Advances in digital technology and the Industrial Internet of Things (IIoT) have fundamentally changed manufacturing.

Over the past decade, manufacturers have increased the use of smart technology and automation in their plants. And many have leveraged the convergence of information technology (IT) and operations technology (OT) to enable a secure flow of data throughout the enterprise and supply chain. 

This information integration provides access to real-time data and consolidated analytics across every level of the organization – and makes insights that were previously hidden in production environments visible.  

Boosting Performance 

Some manufacturers are already realizing sizable performance gains through the Great Digital Transformation. For example, connectivity and digitized processes allow companies to: 

Share information among production assets – streamlining operations. 

Alert staff to impending equipment breakdowns– enabling predictive maintenance and improving uptime.

Digitize mistake-proofing to address quality problems before they occur – reducing defects and associated costs.

Coordinate production data with component and material suppliers – improving inventory efficiency. 

Facilitate demand-based production planning – enhancing manufacturing responsiveness.  

Through digital transformation, companies have reduced lead times and defective products by as much as 50 percent, reduced capital expenditures by up to 30 percent, lowered inventory levels, increased on-time delivery and more.  

The Journey to a Connected Enterprise

Certainly, digitization can improve decision-making and deliver tangible business value. But the path to digital transformation – and a truly connected enterprise – can be a challenging undertaking. 

In fact, while the volume of data generated by smart manufacturing assets has dramatically increased in recent years, only about 25 percent of industry currently uses the data proactively. Clearly, many organizations have not yet embraced digital transformation.

So how can a company bring a connected enterprise to life to better utilize data and improve business outcomes? 

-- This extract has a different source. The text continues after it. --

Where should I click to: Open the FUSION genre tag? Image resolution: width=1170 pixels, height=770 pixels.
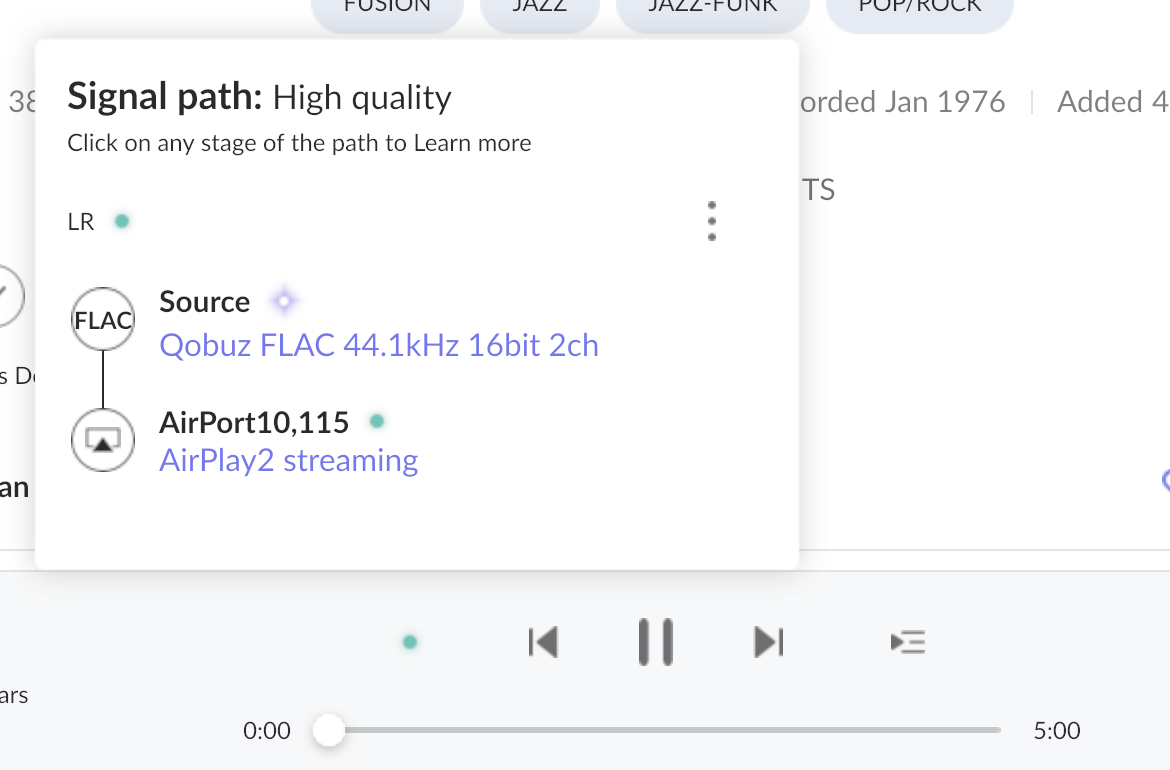[x=387, y=10]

At Rockwell Automation, it’s a journey we have taken ourselves and that we embark on with our customers each day. 

Our own journey ultimately established a unified Ethernet IT/OT network infrastructure across 20 global manufacturing facilities, enabling new opportunities to access, monitor and capitalize on operational, business and transactional data across the enterprise. 

Using our Manufacturing Execution System (MES) and Enterprise Manufacturing Intelligence (EMI) software, we standardized processes across all production sites. The combined MES and EMI system brings information from hundreds of applications into one centralized location. It gives workers understandable and actionable information they can use to make improvements, and enables real-time analysis of key performance indicators, such as quality. 

Over a two-year period, we rolled out our new system to 95 percent of our facilities. And we are committed to continuously improving our efforts in step with ongoing developments in advanced analytics and other technologies. 

Lessons from the Journey 

Fundamentally, digital transformation exploits IT/OT convergence to connect processes, technology and people in new ways. It is a journey that will impact everything from production processes, hardware and software to human interactions and company culture.   

Through our own experience – and that of our customers – we have learned that evaluating corporate readiness for digital transformation and charting a manageable time frame is critical. 

Keep in mind, our own connected enterprise journey was part of a decades-long effort to enable better decision-making using enterprise data. Increasingly, we recommend that our customers begin with a pilot project in a given process or plant – and then extrapolate the learnings and benefits of that experience on a broader scale. 

A measured approach to digitization not only enables better control and risk management, but also allows stakeholders to experience the merits of a connected enterprise incrementally. These stakeholders can become effective project ambassadors as improvements are rolled out across other areas of the organization.   

Digital transformation is about bringing real-time data together to inform business decisions. And for many manufacturers, it is an evolutionary process that delivers revolutionary results.